Question

ou have a cup of coffee whose temperature is 200 degrees. You cannot drink it until it reaches 150 degrees. You also have cream which is 40 degrees. The room you are in is 80 degrees. Assuming your coffee cools according to Newton cooling and than when you add you the cream to the coffee the new temperature of the mixture is instantly 11/13 times the temperature of the coffee plus 2/13 times 40 (the temperature of the cream). Note that the cream isn't warming up because you leave in the refrigerator.
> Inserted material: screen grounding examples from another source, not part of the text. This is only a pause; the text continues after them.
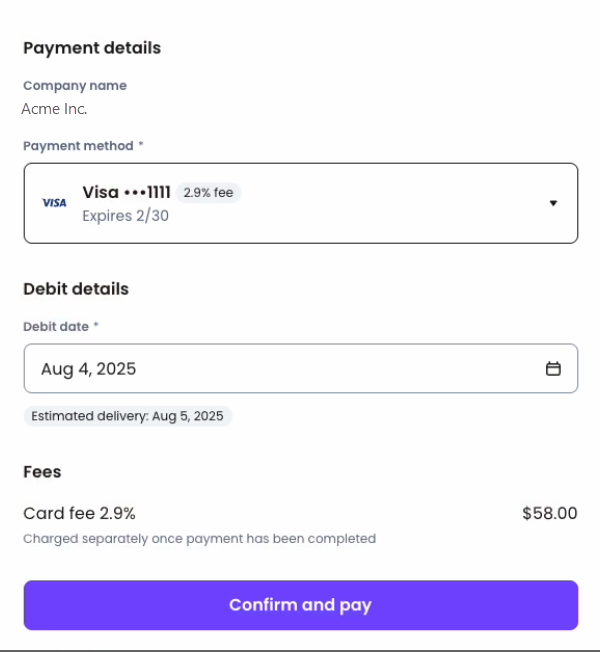Viewport: 600px width, 652px height.
Task: Click the required asterisk by Payment method
Action: 141,145
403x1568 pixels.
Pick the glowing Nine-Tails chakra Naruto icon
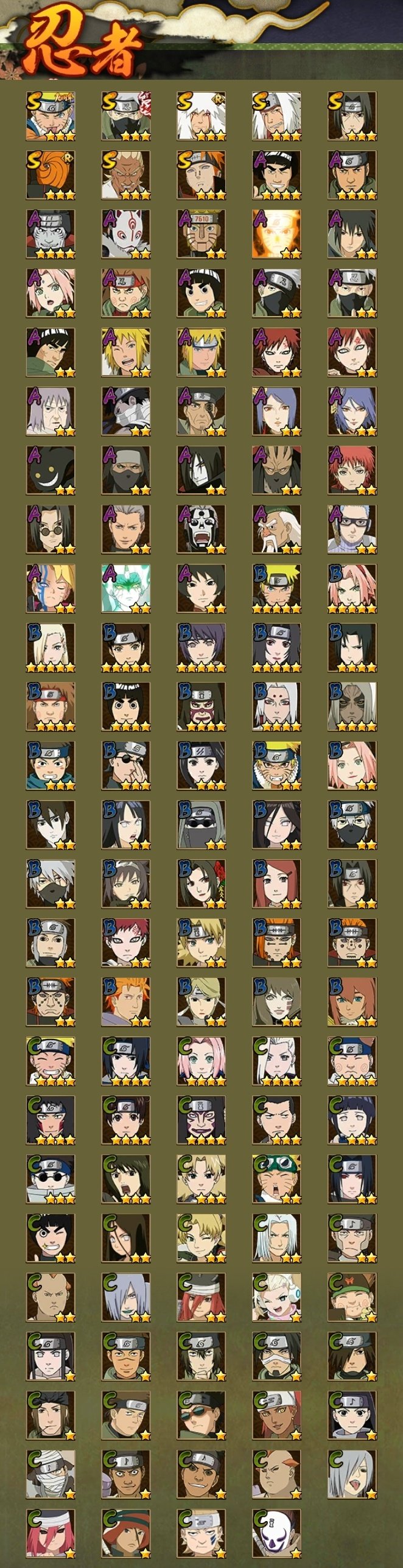pos(277,234)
Assuming the cooling constant for the coffee is k = .6 minutes^-11, when should you add the

Answer 1

continued...when should you add the creamer to ensure you can drink your coffee the soonest

Answer 2

so i started it, newtons law of cooling gives us y' = k ( y-80)

Answer 3

i am stuck
all i know is the temperature of the coffee is \(120e^{-.6t}+80\)

Answer 4

right thats what i got too

Answer 5

the solution is given here, but i dont understand it http://math.stackexchange.com/questions/363066/newton-cooling-coffee

Answer 6

although i have no idea what \(\text{minutes}^{-11}\) means

Answer 7

maybe thats a typo

Answer 8

wow that stack exchange is a lot of words

Answer 9

Just looking at that, too @perl . So, what that answer says is that, using the theory, we want to find a time \(s\) such that, when the cream is poured in, the coffee is immediately drinkable, which is a reasonable reduction based on the problem, as the time per Centigrade/Fahrenheit extends as such \(t\) increases.

Answer 10

@LolWolf right, we want to add cream so that the coffee reaches 150 degrees soonest (so its drinkable)

Answer 11

i think the idea is now to put
\[150=\frac{2}{13}\times 40+\frac{11}{13}(80+120e^{-.6t})\] and solve for \(t\)

Answer 12

Yeah, the simplification, though, comes in the case that it must be \immediately\ drinkable afterwards. So, find a time t, such that, when the cream is added, it becomes immediately below the drinkable-temperature threshold.

Answer 13

but where do we take the derivative, it says to minimize?

Answer 14

The minimization isn't necessary under the assumptions.

Answer 15

the "minimize" is the part we you say intuitively it cools fastest at the beginning, add the cream at the end

Answer 16

oh so we dont need to take the derivative

Answer 17

I mean, if you want to be rigorous, then sure, you can show this, but I don't believe it's necessary for the answer.

Answer 18

I took the derivative of y(T) = 2/13*40 + 11/13(80 + 120 e^(-.6T))

Answer 19

but that didnt work

Answer 20

ok let me solve your equation

Answer 21

after simplifying i get
3/4 = e^(-.6t)
ln(3/4)/(-.6) = t

Answer 22

so at t = .47947 minutes approximately, we add the cream

Answer 23

so the calculus part was getting that equation
y = 120 e^(-.6t) + 80